How “Disease” Affect the Ways in which Individuals Know and Understand Themselves
Sacks’ essays demonstrate how individuals adapt to sensory loss. He explains how these losses affect how the victims visualized their abilities in their daily lives (Sacks 7). In the case study of the colorblind printer, Sacks expounds how the artist achieves a reformed creative identity. He perceives his recently acquired gray vision as pure rather than preoccupied with color. Following a period of extreme depression, the subject comes to think of his condition as a strange gift. The second encounter with Virgil describes a situation where his comfortable life as a blind person is irrevocably over after his sight is restored. This case demonstrates disruption to a perceived contented blind person life.

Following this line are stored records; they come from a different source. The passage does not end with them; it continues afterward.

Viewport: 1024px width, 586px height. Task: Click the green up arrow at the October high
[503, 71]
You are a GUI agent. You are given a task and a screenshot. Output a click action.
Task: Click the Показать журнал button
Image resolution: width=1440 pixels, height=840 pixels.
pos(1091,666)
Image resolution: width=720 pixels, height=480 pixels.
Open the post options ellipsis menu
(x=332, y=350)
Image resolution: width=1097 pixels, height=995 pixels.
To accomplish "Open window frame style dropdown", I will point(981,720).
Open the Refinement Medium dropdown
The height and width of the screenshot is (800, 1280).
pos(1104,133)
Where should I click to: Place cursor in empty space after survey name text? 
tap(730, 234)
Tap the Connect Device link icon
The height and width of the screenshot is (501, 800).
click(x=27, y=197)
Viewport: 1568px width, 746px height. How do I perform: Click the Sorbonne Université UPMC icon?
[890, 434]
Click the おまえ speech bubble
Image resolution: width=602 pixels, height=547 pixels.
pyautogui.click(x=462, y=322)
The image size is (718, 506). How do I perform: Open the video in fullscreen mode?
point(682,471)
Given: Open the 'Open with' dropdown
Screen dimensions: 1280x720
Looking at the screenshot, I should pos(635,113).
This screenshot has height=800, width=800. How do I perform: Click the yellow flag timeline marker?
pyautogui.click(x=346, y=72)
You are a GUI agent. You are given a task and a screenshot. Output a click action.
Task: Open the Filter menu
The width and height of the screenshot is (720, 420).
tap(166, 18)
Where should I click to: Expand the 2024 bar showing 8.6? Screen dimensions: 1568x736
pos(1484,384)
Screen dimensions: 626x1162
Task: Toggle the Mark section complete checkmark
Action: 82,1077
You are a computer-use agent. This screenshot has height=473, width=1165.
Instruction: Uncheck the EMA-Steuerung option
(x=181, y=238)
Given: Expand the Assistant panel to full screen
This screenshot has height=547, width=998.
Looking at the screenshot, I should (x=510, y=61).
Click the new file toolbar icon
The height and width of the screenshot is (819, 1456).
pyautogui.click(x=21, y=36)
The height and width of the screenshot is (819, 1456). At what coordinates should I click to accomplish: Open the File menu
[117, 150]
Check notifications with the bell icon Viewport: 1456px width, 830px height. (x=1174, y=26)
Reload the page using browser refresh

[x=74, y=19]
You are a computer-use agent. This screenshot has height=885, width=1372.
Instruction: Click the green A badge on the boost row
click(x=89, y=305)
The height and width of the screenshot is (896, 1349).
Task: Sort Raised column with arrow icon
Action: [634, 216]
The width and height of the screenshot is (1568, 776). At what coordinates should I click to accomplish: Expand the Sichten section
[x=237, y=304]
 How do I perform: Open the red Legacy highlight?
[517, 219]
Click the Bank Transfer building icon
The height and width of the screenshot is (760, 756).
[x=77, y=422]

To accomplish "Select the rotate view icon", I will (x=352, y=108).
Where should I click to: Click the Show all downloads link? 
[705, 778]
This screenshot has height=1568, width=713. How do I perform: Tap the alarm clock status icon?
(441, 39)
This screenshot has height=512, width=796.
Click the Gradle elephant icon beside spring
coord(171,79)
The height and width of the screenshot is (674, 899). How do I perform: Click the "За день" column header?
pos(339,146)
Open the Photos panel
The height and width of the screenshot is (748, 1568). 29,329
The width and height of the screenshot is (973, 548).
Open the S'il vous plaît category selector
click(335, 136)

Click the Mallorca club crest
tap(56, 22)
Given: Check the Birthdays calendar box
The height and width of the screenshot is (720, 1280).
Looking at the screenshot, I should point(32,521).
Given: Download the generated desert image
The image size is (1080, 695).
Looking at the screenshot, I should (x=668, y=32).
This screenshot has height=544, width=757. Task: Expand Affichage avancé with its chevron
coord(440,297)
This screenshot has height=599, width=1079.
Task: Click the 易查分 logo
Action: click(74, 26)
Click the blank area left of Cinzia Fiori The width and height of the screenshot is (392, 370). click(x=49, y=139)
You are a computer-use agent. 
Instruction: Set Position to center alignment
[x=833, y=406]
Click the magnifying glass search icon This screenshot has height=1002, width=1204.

In other case studies dealing with autism and epilepsy, Sacks presents Aspergers’ syndrome case and that of a painter with splendidly detailed visions of his childhood town. The discussions by the author in regard to the different abilities that these people may develop reveals flat characteristics that are not completely ‘human.’ Sacks’ case studies describe the change in the behavior of the subjects following the uncertain events that allow them to experience the physical world in a unique manner (Sacks 39). These changes make it possible for the individuals with uncertain neurological challenges change how they view themselves from disadvantaged persons to people with unique abilities.
How has reading these essays informed your understanding of such concepts as “normality” and “handicap”?
This essay identifies the concept normality and handicap as a relationship rather than a property. According to Sacks, the handicap can be viewed not regarding a person but the relationship between the individual and his/her environmental context. Therefore, normality or handicap develops from how well individuals can freely relate to the environment that surrounds them. This view is essential in that it informs against the ideological constraints whereby people are doomed to no-way-out disability or where the society is subjected to stigmatization concerning the receptacle of its ills. Sacks’ essay establishes how the interests of the disabled and the society as a whole may become feasible due to flexible discovery and understanding of the relationship between the subjects and the environment, and the establishment of inventive and creative approaches to normality (Sacks 38).
Work Cited
Slacks, O. An Anthropologist from Mars; The Case of the Colorblind Painter. New York: Vintage, 1995.